When you’ve identified your product, then you need to be able to register it, find it, track it, and manage this asset.
Would you buy a car without knowing its specifications? Does it fit in my garage? How far can my EV go without charging? Product specifications are objective measurements and configurations of a (class of) product, available via product catalogs and updated as versions change.
The same goes for data. The data catalog is the key point to identify, compare, evaluate, and trace data products. Do you have product specifications in your data catalog, and what functions are on offer?
Inventories are used for multiple purposes, including financial or supply chain management. It’s important for a car manufacturer to know what products are sitting outside of the factory and for a reseller or a consumer to know what stock is where.
The inventory of data products is no less important, assuming you believe that data is an asset. Managing data as a product means you need to have an inventory to understand what your stock levels are: What data do you have? Need but don’t have? Need to remove? Can monetize? For this you must know the type of products and their specification, hence catalog and inventory are symbiotic.
Cars are registered and can be referenced by many parties for different purposes. Product registries provide a safe place where the question of legal ownership can be resolved. It can also reduce fraud and legal disagreements.
Data products, especially those sold on a commercial basis, need the same. A registry of ownership, rights to use, rights to distribute, and even contractual details can either be in the registry or linked from it. For a DaaS business, selling data products, or for a buyer of data products, a registry should be available; this could be combined with inventory or catalog.

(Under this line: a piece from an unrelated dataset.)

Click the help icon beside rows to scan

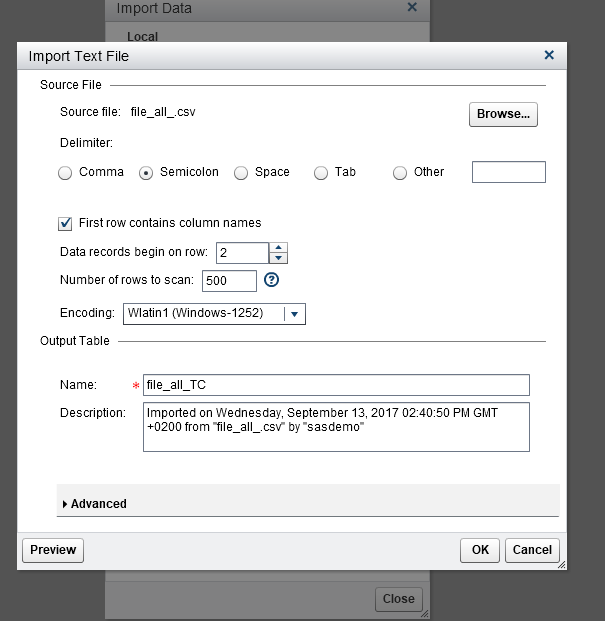270,280
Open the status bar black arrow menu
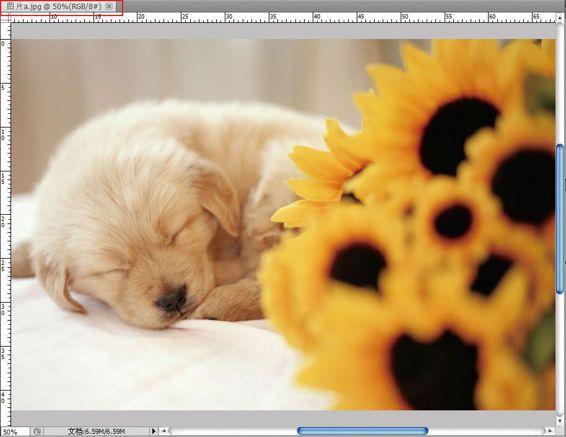 (154, 431)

With cars, quality and reliability are inexorably linked, as their primary capability is to provide transport. Cars also have safety ratings that are seen as quality marks.

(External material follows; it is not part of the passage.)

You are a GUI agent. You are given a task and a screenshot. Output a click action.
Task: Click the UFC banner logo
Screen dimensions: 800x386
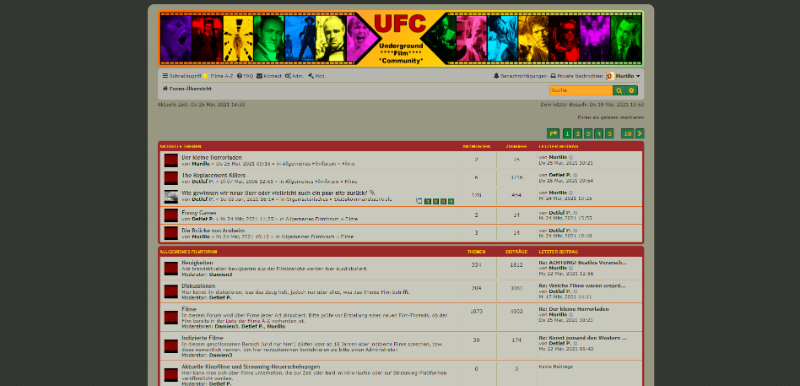click(x=401, y=38)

But what about data? Automated pipelines of data delivery need reliable inputs too, for instance, knowing that an API is always available, or a file will be delivered correctly at a certain time, or that the values in a column have no blanks. From the consumer’s point of view, they want to know that the product has been quality-checked so they can trust it.
This check should be executed before it leaves the factory and also on a regular basis during its lifetime (safety checks, servicing for cars). Both cars and data can be modified and suffer wear and tear!
Cars come with long instruction manuals, as they are complex products. The documentation is available in many forms (on-screen, on-paper, searchable, indexed, etc.).
Our data products also need documentation to explain what terms mean, how to use them properly, the data scope, size, history, performance expectations, etc. Next time you create a dataset for consumption, ask yourself whether documentation is sufficient. In fact, better to ask your consumers. Get it right and the number of support inquiries should reduce.
Product Consumption (as-a-Service)
Lastly, our products are consumed in different ways. Cars aren’t always bought; more and more, we are leasing them, hiring them for a day, hour (Zipcar), or just a journey (Uber). Over time this has become more about Transport-as-a-Service capability and less about the product’s features.
Gartner coined this trend as “XaaS” (Everything-as-a-Service) several years back, and data products are no different. Data-as-a-Service (DaaS) is commonplace, as are marketplaces for their data. We are also seeing the rise of Platforms-as-a-Service to provide capabilities to create and manage data products.
We can learn from experiences in other industries to make our data products better and hence provide greater trust and value to our customers. This age of greater data product maturity is upon us – just remember that the data industry is still a young one.